Records for the task:
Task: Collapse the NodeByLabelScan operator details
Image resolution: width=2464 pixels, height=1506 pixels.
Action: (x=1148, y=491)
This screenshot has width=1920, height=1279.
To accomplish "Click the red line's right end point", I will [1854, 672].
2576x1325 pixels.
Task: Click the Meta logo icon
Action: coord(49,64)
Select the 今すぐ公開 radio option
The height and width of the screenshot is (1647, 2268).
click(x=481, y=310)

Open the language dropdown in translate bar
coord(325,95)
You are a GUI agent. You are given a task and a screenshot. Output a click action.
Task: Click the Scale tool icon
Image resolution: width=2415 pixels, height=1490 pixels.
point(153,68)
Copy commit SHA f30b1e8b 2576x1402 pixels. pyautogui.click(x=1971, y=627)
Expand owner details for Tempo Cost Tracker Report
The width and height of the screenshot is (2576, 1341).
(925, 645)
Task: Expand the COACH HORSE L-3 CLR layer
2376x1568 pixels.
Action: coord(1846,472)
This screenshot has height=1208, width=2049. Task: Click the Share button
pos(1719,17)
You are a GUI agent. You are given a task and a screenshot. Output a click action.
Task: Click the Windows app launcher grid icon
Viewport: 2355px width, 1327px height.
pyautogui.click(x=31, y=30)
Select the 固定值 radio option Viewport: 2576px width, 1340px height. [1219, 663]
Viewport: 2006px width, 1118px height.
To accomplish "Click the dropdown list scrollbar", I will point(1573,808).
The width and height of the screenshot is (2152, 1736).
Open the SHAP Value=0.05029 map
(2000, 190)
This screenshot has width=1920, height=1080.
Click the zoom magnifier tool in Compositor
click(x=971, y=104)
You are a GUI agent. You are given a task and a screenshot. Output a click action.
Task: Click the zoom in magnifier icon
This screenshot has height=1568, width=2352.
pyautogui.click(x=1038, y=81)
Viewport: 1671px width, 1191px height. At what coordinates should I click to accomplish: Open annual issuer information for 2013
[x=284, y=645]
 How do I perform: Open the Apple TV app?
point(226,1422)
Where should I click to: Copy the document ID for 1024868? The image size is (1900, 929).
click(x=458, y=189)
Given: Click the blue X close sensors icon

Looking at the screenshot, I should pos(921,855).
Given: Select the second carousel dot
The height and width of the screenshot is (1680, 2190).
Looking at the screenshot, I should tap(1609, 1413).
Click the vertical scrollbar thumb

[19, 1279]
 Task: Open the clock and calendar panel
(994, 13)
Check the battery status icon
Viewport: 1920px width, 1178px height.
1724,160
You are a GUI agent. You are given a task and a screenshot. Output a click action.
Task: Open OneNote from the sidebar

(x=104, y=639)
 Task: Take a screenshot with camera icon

Requirement: Reproduce every record exactly, line by line.

Task result:
Task: Collapse the NodeByLabelScan operator details
Image resolution: width=2464 pixels, height=1506 pixels.
Action: (x=1148, y=491)
This screenshot has width=1920, height=1279.
To accomplish "Click the red line's right end point", I will [1854, 672].
2576x1325 pixels.
Task: Click the Meta logo icon
Action: coord(49,64)
Select the 今すぐ公開 radio option
The height and width of the screenshot is (1647, 2268).
click(x=481, y=310)

Open the language dropdown in translate bar
coord(325,95)
You are a GUI agent. You are given a task and a screenshot. Output a click action.
Task: Click the Scale tool icon
Image resolution: width=2415 pixels, height=1490 pixels.
point(153,68)
Copy commit SHA f30b1e8b 2576x1402 pixels. pyautogui.click(x=1971, y=627)
Expand owner details for Tempo Cost Tracker Report
The width and height of the screenshot is (2576, 1341).
(925, 645)
Task: Expand the COACH HORSE L-3 CLR layer
2376x1568 pixels.
Action: coord(1846,472)
This screenshot has height=1208, width=2049. Task: Click the Share button
pos(1719,17)
You are a GUI agent. You are given a task and a screenshot. Output a click action.
Task: Click the Windows app launcher grid icon
Viewport: 2355px width, 1327px height.
pyautogui.click(x=31, y=30)
Select the 固定值 radio option Viewport: 2576px width, 1340px height. [1219, 663]
Viewport: 2006px width, 1118px height.
To accomplish "Click the dropdown list scrollbar", I will point(1573,808).
The width and height of the screenshot is (2152, 1736).
Open the SHAP Value=0.05029 map
(2000, 190)
This screenshot has width=1920, height=1080.
Click the zoom magnifier tool in Compositor
click(x=971, y=104)
You are a GUI agent. You are given a task and a screenshot. Output a click action.
Task: Click the zoom in magnifier icon
This screenshot has height=1568, width=2352.
pyautogui.click(x=1038, y=81)
Viewport: 1671px width, 1191px height. At what coordinates should I click to accomplish: Open annual issuer information for 2013
[x=284, y=645]
 How do I perform: Open the Apple TV app?
point(226,1422)
Where should I click to: Copy the document ID for 1024868? The image size is (1900, 929).
click(x=458, y=189)
Given: Click the blue X close sensors icon

Looking at the screenshot, I should pos(921,855).
Given: Select the second carousel dot
The height and width of the screenshot is (1680, 2190).
Looking at the screenshot, I should tap(1609, 1413).
Click the vertical scrollbar thumb

[19, 1279]
 Task: Open the clock and calendar panel
(994, 13)
Check the battery status icon
Viewport: 1920px width, 1178px height.
1724,160
You are a GUI agent. You are given a task and a screenshot. Output a click action.
Task: Open OneNote from the sidebar

(x=104, y=639)
 Task: Take a screenshot with camera icon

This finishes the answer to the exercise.